Activities
1. In the passage about family gardens, how long did the narrator spend working outdoors gardening?
2. Update the passage about family gardens by writing out everything from "For two days" down to "all things citrus.", with "rose tree" replaced by "lemon tree".

Passage provided
It had been a conversation with my late cousin’s widow that made me finally see.  After being offered severance pay in the successful career she held for four decades, surviving the loss of her husband and watching her kids leave the nest and begin their own families; she sought to do what she loved best.  She didn’t sit around and wait for opportunities to find her; she sought them.  It was in these gardens that she offered to volunteer her time and share the beauty of this place.  Her love language is in service; just like my own.  It was why I had returned here, on my own time schedule, so I could explore the areas I wanted to follow without worrying or catering to anyone else.

For two days I tirelessly worked outdoors gardening.   Our own backyard represents the yards from our childhood; the sago palm from my in-laws, the trumpet vine from my late cousin, the rhododendron from another cousin.    The hubs handed me a gift card to splurge on a rose tree.  The fruit trees and vegetable gardens reflect the can do, independent spirit of both sets of parents; both wishing to go off-grid.  There is joy in watching things grow and blossom.    The things we’ve planted actually have a story or history; a purpose for why it is there: my husband’s obsession with horse radish, my sons’ desire for all things citrus.

Provided material
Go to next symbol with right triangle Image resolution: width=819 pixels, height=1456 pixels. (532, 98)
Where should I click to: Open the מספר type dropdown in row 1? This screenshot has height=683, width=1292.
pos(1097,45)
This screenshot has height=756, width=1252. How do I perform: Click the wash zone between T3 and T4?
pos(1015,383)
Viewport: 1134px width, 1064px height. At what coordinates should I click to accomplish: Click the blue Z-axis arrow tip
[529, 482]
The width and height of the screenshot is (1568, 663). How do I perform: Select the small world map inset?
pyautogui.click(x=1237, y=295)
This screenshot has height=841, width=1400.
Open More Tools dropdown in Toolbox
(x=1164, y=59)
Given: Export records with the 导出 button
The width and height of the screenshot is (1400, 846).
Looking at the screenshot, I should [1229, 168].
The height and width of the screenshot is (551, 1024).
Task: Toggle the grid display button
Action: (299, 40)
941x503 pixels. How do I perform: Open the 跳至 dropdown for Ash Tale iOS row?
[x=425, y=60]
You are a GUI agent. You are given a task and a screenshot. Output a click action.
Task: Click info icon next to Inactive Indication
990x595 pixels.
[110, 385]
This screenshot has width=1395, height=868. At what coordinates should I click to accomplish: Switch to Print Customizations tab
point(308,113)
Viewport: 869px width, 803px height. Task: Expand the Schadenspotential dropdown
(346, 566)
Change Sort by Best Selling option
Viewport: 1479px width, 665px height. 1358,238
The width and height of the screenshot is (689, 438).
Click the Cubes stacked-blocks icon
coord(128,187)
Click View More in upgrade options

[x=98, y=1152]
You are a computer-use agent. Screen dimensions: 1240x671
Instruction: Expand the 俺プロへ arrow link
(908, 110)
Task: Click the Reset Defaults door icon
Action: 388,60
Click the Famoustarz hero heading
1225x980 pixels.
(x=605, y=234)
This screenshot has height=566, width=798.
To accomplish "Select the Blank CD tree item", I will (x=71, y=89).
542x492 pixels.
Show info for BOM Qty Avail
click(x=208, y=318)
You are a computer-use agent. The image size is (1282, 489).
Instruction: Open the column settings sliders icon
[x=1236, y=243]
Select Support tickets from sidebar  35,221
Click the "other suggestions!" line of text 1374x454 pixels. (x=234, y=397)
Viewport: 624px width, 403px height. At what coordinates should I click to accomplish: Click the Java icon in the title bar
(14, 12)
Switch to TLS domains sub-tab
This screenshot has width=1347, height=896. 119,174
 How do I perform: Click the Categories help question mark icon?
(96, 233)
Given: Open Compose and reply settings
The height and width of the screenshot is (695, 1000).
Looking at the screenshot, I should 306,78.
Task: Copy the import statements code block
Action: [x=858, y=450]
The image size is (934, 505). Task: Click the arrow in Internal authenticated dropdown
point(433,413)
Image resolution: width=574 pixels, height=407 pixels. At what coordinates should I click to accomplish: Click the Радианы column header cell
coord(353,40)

Responses for each task
1. Two days.

2.
For two days I tirelessly worked outdoors gardening.   Our own backyard represents the yards from our childhood; the sago palm from my in-laws, the trumpet vine from my late cousin, the rhododendron from another cousin.    The hubs handed me a gift card to splurge on a lemon tree.  The fruit trees and vegetable gardens reflect the can do, independent spirit of both sets of parents; both wishing to go off-grid.  There is joy in watching things grow and blossom.    The things we’ve planted actually have a story or history; a purpose for why it is there: my husband’s obsession with horse radish, my sons’ desire for all things citrus.